*** INFORMATION SHOWN ***

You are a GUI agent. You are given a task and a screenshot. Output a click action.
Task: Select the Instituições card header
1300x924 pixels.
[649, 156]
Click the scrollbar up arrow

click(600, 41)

***

EXERCISE AIM
Copy the entries above word for word, character for character.

SOLUTION BELOW
You are a GUI agent. You are given a task and a screenshot. Output a click action.
Task: Select the Instituições card header
1300x924 pixels.
[649, 156]
Click the scrollbar up arrow

click(600, 41)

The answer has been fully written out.